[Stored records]
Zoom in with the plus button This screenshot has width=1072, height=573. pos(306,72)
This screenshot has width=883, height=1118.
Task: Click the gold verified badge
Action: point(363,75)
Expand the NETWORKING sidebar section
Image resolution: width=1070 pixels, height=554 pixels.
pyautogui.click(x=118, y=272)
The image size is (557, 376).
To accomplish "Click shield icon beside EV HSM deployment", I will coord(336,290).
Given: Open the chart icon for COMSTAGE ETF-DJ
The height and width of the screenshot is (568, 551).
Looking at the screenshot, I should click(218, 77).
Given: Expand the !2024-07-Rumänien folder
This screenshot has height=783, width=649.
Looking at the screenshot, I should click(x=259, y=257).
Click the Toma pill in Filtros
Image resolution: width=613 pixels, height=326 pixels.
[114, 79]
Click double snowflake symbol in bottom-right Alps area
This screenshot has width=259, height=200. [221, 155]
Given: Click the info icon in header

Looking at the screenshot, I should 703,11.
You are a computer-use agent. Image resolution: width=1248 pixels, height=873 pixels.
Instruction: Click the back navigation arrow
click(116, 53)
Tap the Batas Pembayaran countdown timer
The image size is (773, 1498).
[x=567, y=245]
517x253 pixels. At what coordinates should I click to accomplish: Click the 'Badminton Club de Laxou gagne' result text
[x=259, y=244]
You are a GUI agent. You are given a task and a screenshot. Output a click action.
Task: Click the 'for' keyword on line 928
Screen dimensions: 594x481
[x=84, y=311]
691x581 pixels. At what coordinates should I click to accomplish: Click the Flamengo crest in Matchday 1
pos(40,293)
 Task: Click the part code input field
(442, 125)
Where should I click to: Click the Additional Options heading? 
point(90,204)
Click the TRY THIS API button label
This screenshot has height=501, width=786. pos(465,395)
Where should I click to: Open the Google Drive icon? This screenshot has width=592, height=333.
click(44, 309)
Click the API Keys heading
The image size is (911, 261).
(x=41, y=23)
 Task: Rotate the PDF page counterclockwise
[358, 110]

[What needs to be done] Looking at the entries above, copy out every line in which "agent" occurs.

[Exercise solution]
You are a computer-use agent. Image resolution: width=1248 pixels, height=873 pixels.
You are a GUI agent. You are given a task and a screenshot. Output a click action.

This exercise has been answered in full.